Collected data.
------------------------------

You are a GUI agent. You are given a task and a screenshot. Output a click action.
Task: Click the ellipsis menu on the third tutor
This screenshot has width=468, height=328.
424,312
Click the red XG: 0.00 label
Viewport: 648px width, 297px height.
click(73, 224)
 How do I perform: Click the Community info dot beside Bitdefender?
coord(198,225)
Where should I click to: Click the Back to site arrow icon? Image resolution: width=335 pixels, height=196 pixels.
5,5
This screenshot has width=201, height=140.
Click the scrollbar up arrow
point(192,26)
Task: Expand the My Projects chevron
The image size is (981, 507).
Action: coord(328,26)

------------------------------

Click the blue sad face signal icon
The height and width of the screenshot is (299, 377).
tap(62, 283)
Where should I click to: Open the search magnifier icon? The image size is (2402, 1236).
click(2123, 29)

------------------------------

REQUIRED ACTION. Only one stretch of the entries above is wanted: the lines from the one containing "Click the red XG: 0.00 label" through the one containing "This screenshot has width=201, height=140.". Please reproduce it exactly.

EXERCISE RESPONSE.
Click the red XG: 0.00 label
Viewport: 648px width, 297px height.
click(73, 224)
 How do I perform: Click the Community info dot beside Bitdefender?
coord(198,225)
Where should I click to: Click the Back to site arrow icon? Image resolution: width=335 pixels, height=196 pixels.
5,5
This screenshot has width=201, height=140.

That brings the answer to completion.